Record list:
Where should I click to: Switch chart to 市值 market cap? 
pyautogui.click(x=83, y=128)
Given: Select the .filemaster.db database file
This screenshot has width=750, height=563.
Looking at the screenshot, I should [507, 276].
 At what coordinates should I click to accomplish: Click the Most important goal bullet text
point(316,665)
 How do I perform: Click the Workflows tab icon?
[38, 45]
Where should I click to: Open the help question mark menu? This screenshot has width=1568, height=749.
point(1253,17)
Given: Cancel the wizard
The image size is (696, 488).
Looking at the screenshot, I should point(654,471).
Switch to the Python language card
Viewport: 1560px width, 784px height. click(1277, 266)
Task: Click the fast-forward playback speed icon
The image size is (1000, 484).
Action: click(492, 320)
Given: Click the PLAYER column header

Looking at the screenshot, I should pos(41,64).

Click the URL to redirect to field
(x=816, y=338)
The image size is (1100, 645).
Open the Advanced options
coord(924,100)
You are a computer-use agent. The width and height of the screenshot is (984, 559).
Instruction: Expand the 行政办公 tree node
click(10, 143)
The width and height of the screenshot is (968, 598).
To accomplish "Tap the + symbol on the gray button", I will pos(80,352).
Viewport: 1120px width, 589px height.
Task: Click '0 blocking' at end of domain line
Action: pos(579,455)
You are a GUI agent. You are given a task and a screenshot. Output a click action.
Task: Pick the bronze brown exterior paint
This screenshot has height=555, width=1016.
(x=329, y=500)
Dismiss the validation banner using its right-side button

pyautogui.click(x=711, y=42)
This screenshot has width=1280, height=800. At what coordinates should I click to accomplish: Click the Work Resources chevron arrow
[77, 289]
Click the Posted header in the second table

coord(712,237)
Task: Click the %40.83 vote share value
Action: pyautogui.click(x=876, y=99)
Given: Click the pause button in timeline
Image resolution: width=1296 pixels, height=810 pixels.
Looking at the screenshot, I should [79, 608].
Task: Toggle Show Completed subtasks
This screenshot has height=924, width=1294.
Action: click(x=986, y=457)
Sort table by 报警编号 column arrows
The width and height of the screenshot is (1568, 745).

Work to complete: Write out the material from the line that contains "This screenshot has width=1280, height=800." through the end again, replacing "Toggle" with "Switch" and keeping everything else the same.

Result:
This screenshot has width=1280, height=800. At what coordinates should I click to accomplish: Click the Work Resources chevron arrow
[77, 289]
Click the Posted header in the second table

coord(712,237)
Task: Click the %40.83 vote share value
Action: pyautogui.click(x=876, y=99)
Given: Click the pause button in timeline
Image resolution: width=1296 pixels, height=810 pixels.
Looking at the screenshot, I should [79, 608].
Task: Switch Show Completed subtasks
This screenshot has height=924, width=1294.
Action: click(x=986, y=457)
Sort table by 报警编号 column arrows
The width and height of the screenshot is (1568, 745).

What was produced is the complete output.